▶ [Task objective]: Return the lines of the data below, from the one containing "Instruction: Click the" through the very last, exactly and with both ends included; no pictures.

▶ [Information provided]:

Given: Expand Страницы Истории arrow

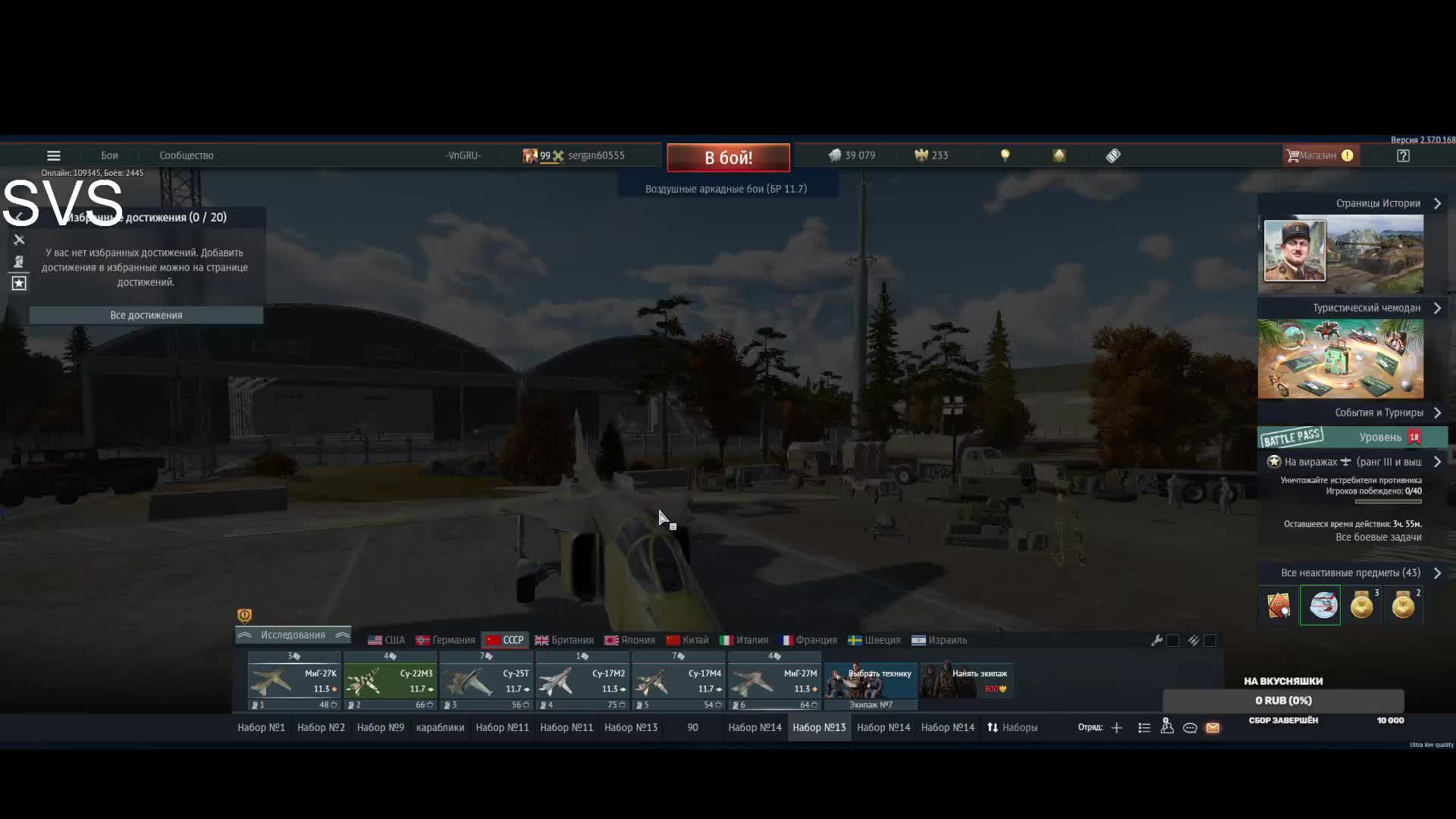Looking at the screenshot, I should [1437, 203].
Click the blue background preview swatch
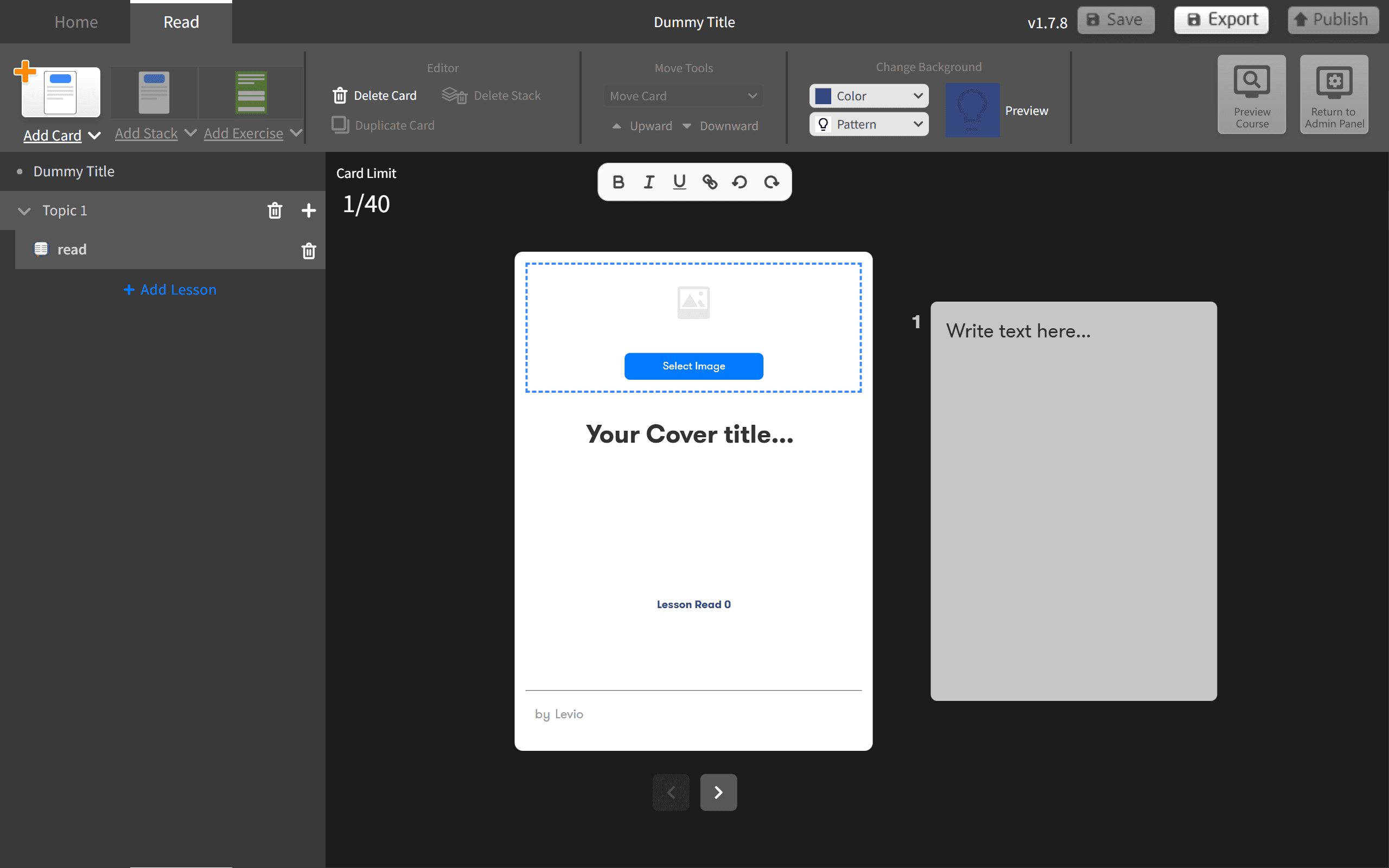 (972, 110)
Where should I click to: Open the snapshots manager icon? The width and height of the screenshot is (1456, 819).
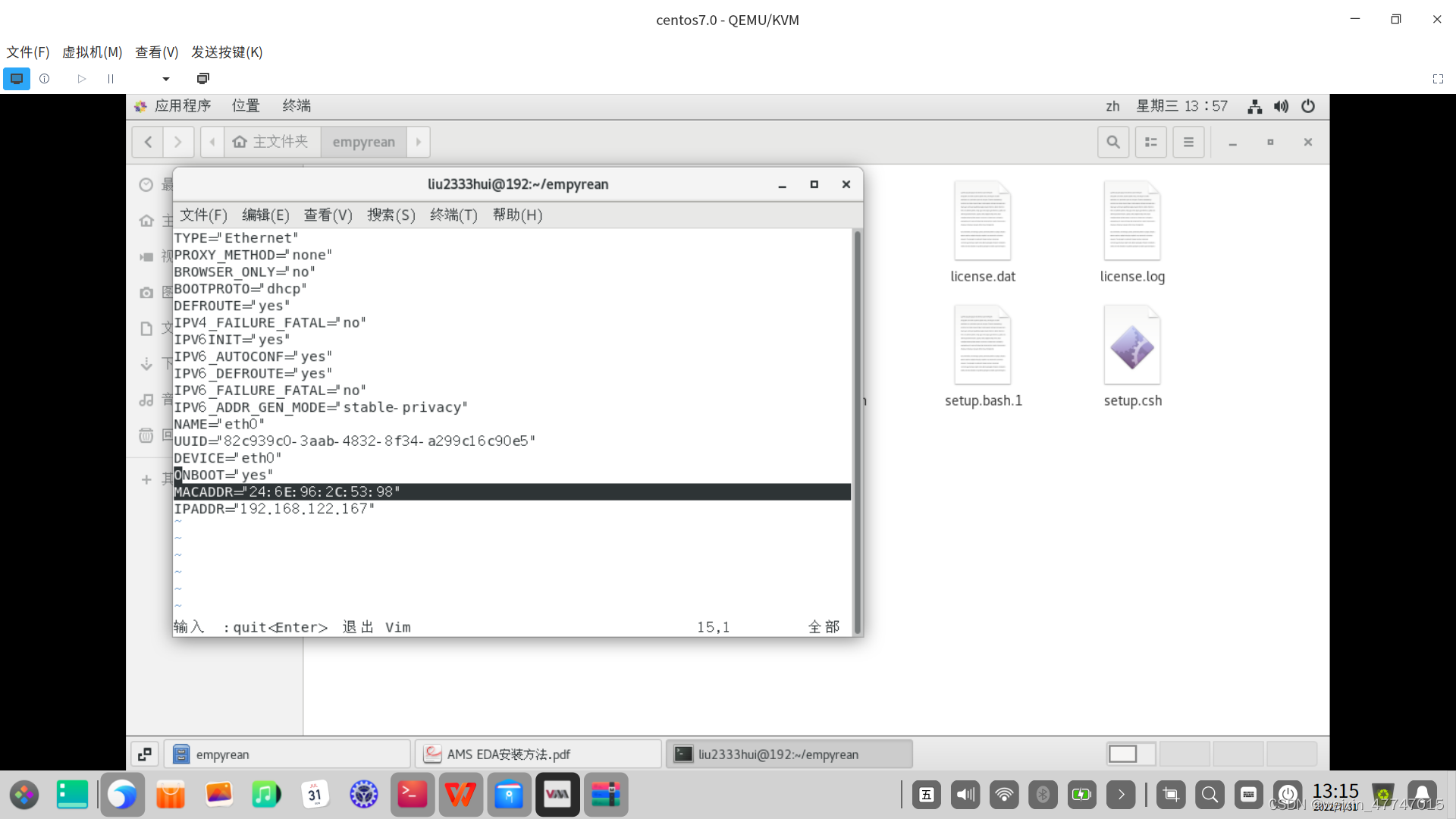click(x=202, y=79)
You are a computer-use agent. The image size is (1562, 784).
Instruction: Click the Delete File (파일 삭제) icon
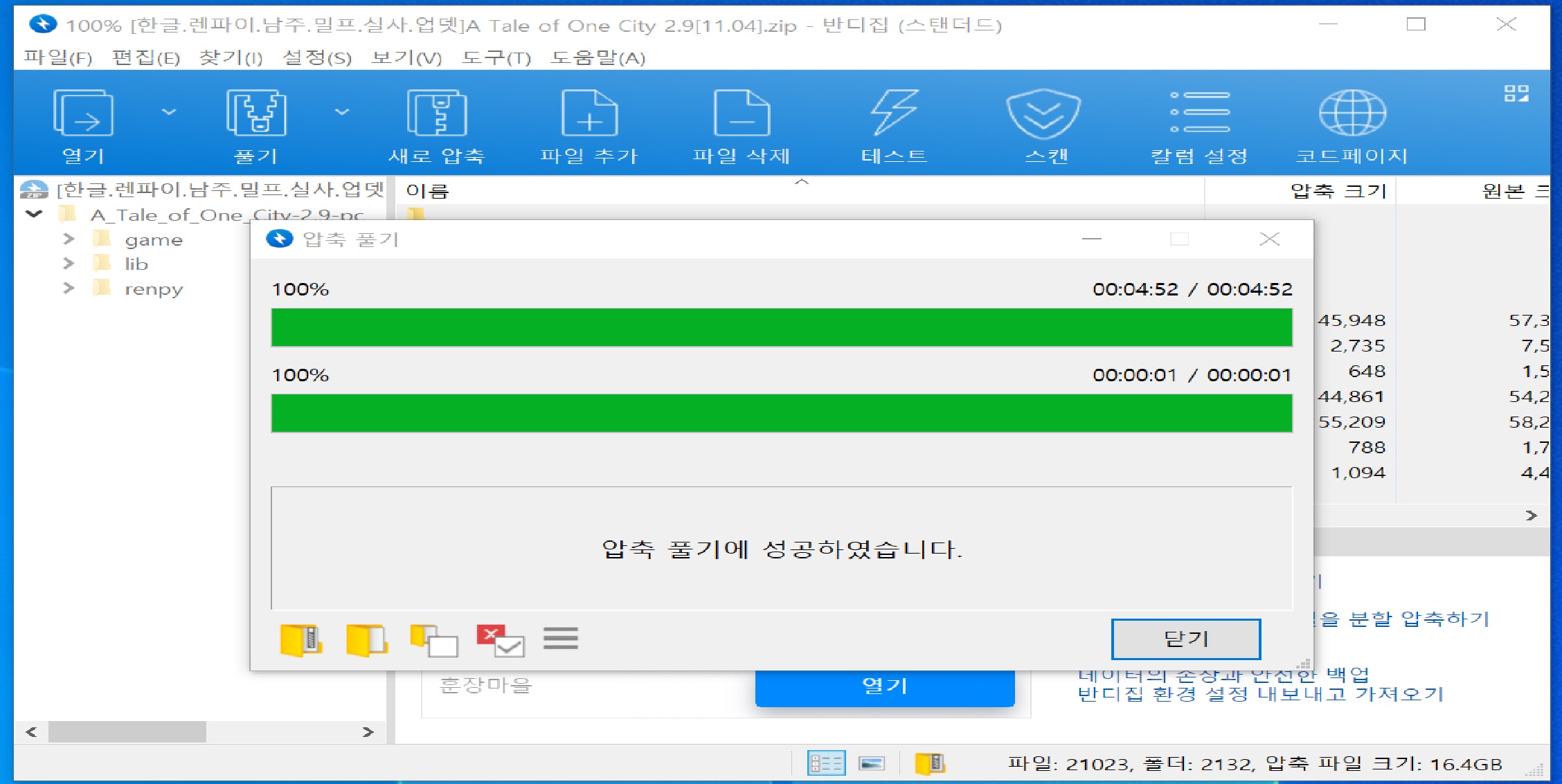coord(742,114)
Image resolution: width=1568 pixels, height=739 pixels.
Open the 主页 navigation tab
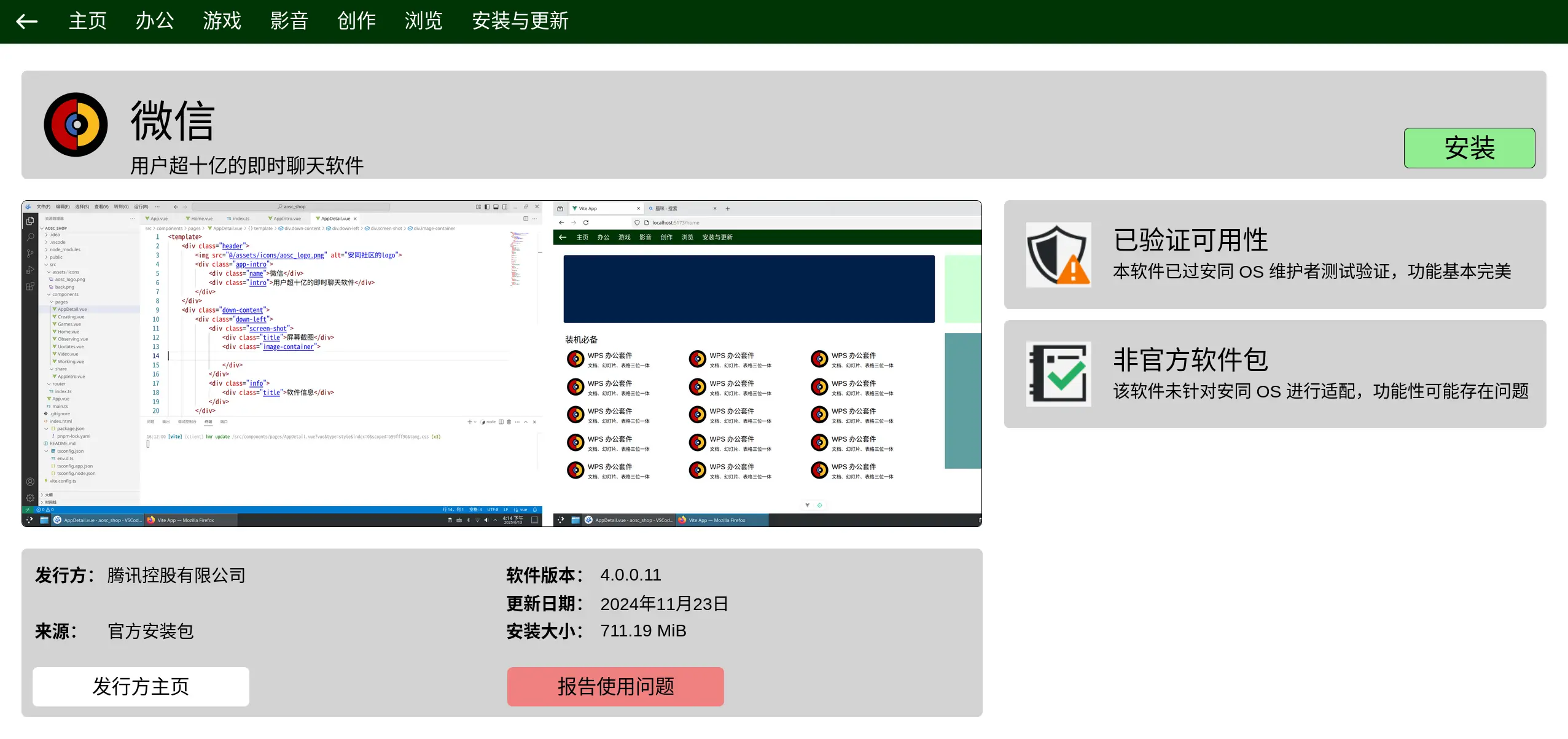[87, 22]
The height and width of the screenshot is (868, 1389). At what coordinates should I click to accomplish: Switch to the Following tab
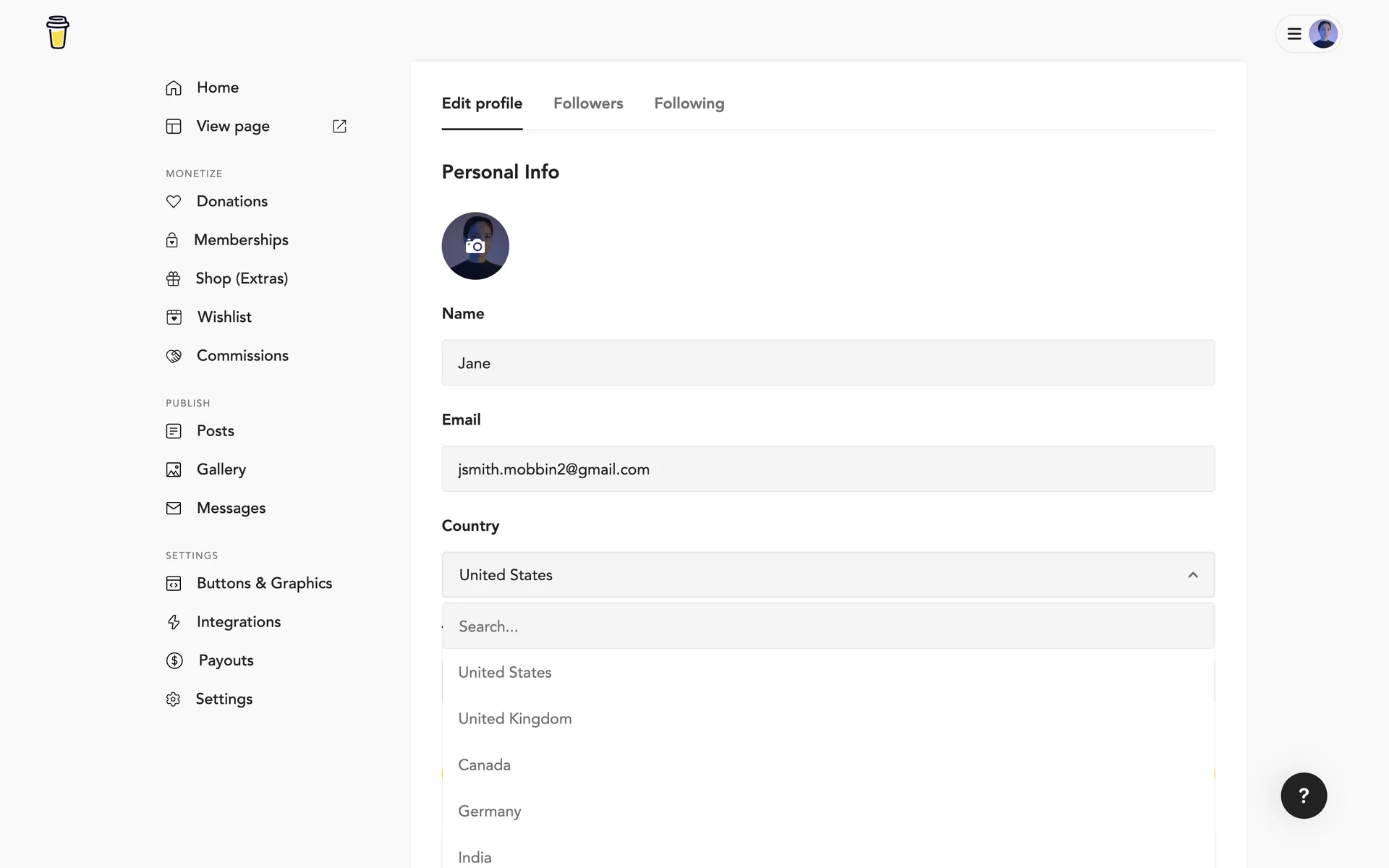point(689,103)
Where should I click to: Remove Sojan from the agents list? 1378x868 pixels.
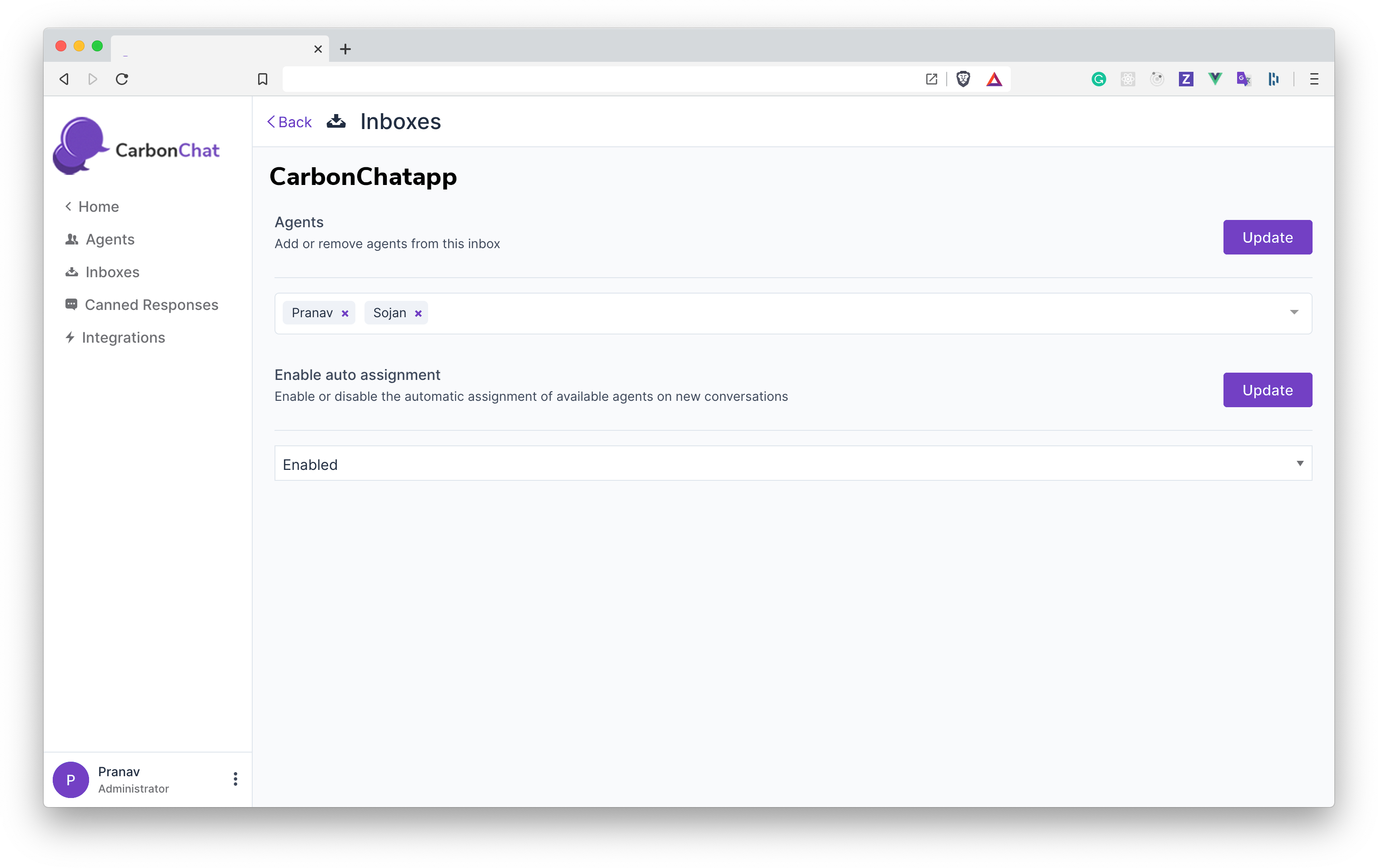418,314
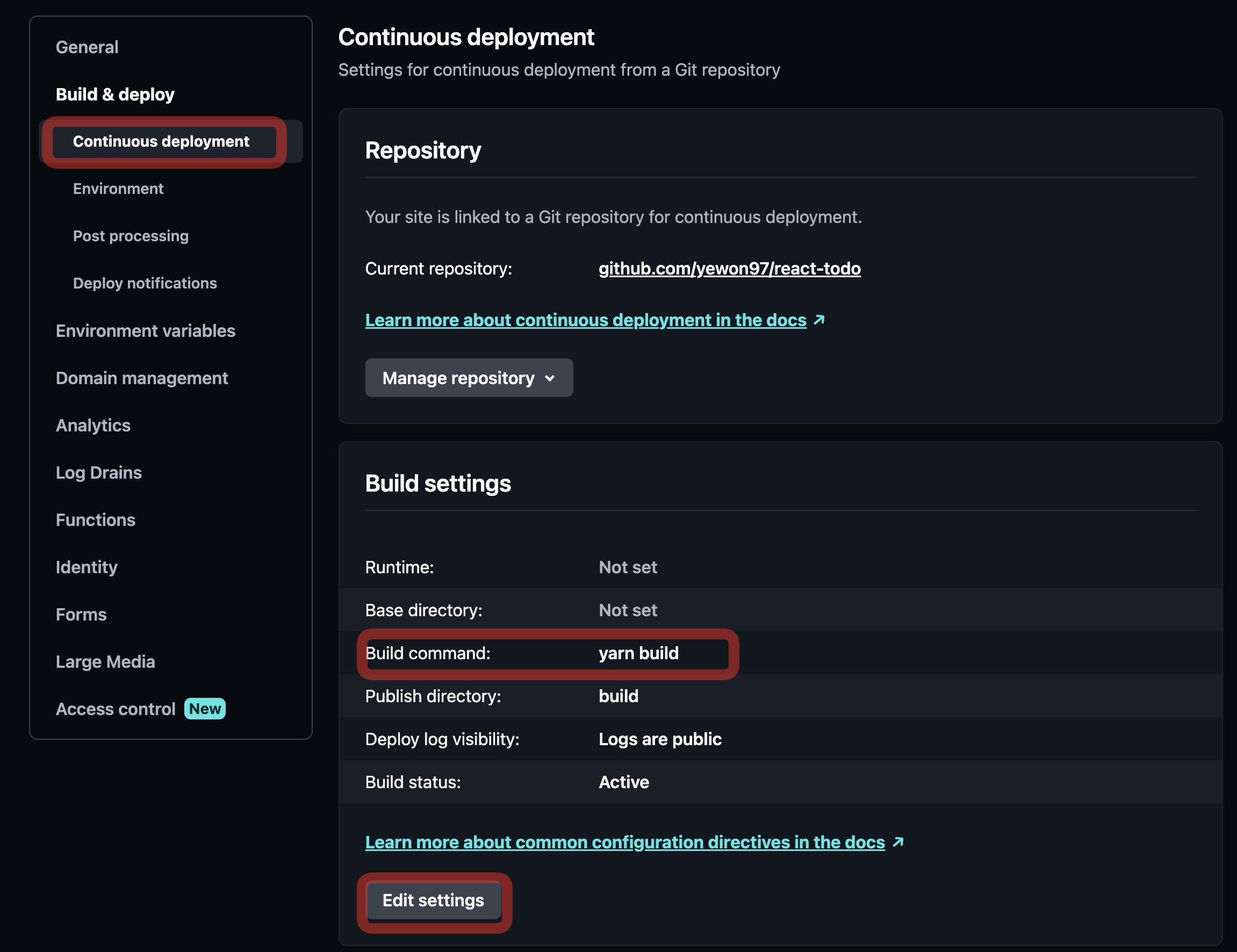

▶ [Reply]:
Instruction: Click the Delete File (파일 삭제) icon
coord(742,114)
Image resolution: width=1568 pixels, height=739 pixels.
Open the 主页 navigation tab
[87, 22]
The height and width of the screenshot is (868, 1389). At what coordinates should I click to accomplish: Switch to the Following tab
point(689,103)
Where should I click to: Remove Sojan from the agents list? 1378x868 pixels.
418,314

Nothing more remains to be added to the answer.